His mouth opened. Closed.
Her eyes, her dark and golden eyes, flared; he felt a trickle of fire along his cheek, a caress that would leave a scar. “Speak,” she said again. “And speak freely.”
“I want the girl,” he said. His words now. His own.
“Let me grant you a gift,” she said coldly, “a gift of vision.” She lifted her arms, one to either side; in the wake of the moon’s light across the fine, fine mesh of chain shirt, the world darkened.
Dark, he knew it: it was his own. He saw the spires of the three cathedrals, raised higher than even Avantari, the palace of the Kings. They burned; circled in air by winged beasts and their riders, besieged by wind and shadow. They were empty, he thought; empty, he prayed. Beneath them, in the streets below, the flash of magic, the clash of armies.
Small armies, pockets of futile resistance.
The vision shifted as the wind changed; he flew over the dying city to the fields of Averalaan, and there he froze, for there he saw what they did not name.
Lord of Darkness.
It is not possible. It cannot be possible.
“Look well,” she told him softly, “for you will see no Kings upon the field, and few armies.
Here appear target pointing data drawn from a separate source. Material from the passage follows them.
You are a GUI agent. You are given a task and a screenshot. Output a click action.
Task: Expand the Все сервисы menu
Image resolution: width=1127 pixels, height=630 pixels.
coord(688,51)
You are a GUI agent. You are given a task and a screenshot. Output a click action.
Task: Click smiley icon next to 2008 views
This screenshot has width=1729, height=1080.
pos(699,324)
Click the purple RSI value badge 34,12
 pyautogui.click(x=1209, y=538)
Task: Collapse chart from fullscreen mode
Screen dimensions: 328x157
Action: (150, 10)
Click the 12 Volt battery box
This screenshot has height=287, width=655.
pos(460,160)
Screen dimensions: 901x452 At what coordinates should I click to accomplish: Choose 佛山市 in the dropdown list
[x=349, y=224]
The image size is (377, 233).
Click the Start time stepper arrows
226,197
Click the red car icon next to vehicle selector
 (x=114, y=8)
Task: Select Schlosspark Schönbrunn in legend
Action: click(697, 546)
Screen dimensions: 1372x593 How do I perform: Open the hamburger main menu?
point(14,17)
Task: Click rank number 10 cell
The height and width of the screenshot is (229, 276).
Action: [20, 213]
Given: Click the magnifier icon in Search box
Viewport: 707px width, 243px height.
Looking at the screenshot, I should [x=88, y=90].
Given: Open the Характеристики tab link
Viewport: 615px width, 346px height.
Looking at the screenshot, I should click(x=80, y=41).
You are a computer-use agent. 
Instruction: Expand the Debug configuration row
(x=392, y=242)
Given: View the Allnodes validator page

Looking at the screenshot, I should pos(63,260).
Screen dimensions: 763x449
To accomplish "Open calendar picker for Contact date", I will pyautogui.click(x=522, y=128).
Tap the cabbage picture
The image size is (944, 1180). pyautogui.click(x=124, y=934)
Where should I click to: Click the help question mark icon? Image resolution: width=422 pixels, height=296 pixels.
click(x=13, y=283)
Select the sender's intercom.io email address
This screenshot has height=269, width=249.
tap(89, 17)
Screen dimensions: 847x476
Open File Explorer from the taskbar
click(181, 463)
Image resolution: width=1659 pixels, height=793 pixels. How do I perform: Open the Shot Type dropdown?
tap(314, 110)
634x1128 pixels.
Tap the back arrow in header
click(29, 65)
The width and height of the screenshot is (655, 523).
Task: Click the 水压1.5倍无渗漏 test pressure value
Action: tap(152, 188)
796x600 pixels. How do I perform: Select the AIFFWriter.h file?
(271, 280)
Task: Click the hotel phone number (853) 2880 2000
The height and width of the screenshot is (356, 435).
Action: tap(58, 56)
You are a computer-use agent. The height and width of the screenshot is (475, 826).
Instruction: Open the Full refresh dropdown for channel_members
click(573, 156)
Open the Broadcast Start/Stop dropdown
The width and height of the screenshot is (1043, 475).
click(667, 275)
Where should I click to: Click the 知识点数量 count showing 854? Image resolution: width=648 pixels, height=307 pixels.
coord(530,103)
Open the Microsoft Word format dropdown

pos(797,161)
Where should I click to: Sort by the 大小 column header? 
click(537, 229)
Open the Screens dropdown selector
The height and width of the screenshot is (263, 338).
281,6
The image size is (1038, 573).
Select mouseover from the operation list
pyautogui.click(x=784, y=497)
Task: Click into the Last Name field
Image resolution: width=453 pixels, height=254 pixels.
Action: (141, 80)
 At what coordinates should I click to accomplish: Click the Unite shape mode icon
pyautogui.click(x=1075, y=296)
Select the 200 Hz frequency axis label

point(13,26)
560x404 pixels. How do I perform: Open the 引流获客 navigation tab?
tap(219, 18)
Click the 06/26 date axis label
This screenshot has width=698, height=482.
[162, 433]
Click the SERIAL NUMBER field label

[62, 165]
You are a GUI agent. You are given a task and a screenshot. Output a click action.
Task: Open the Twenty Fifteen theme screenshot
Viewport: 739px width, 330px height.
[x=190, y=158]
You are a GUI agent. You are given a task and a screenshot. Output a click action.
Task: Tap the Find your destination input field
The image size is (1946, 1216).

All of the bodies are yours; the Lord of the Hells has risen.
“I cannot say that the Kings would triumph had they the Rod and the Sword for which so much has been offered. But you have not even the hope of that: the Kings perished in Avantari, bereft of the power granted them by the artifacts of Fabril. Yes, even with her hand upon them, they are his.”
She lowered her arms slowly, and the smile returned to her face. “I understand some small measure of mortality, Gilafas ADelios. It amuses me, and in this long, long Winter, very little does.
“So I will give you what I have given few: a choice. You may take the child, or you may take the artifacts. But you may not take both. Choose,” she said softly. “Choose; I will not intervene as long as you take only one thing when you depart. Either—she, or they—will be of interest to me.”
Gilafas was consumed by the Winter, the Winter’s chill.
“The dawn is coming,” the Winter Queen told him. “In your world, in the world in which you now stand, the sun will soon rise. Delay, Gilafas, and you will have neither.”
He reached out to touch Cessaly; his hand gripped her shoulder. He had thought she would not notice, for she often didn’t.
But she turned to him, turned at once, snow spilling from her lap. Her hands were dark with blood, but he could see, as she lifted her palms, that that blood was not her own. She had never been so still, in all the time he had known her. In all the brief time.
“Cessaly?”
Her face was a young woman’s face, her eyes round and dark with exhaustion and fear. She lifted her chin, and met his eyes, and he realized that she had poured so much of herself into this making that she could at last, for a moment, know sanity.
It was terrible.
I will not do this, he thought. She is Fabril’s equal. She is his superior. What Fabril made, she can make again, and better. If we have her. If only we have her.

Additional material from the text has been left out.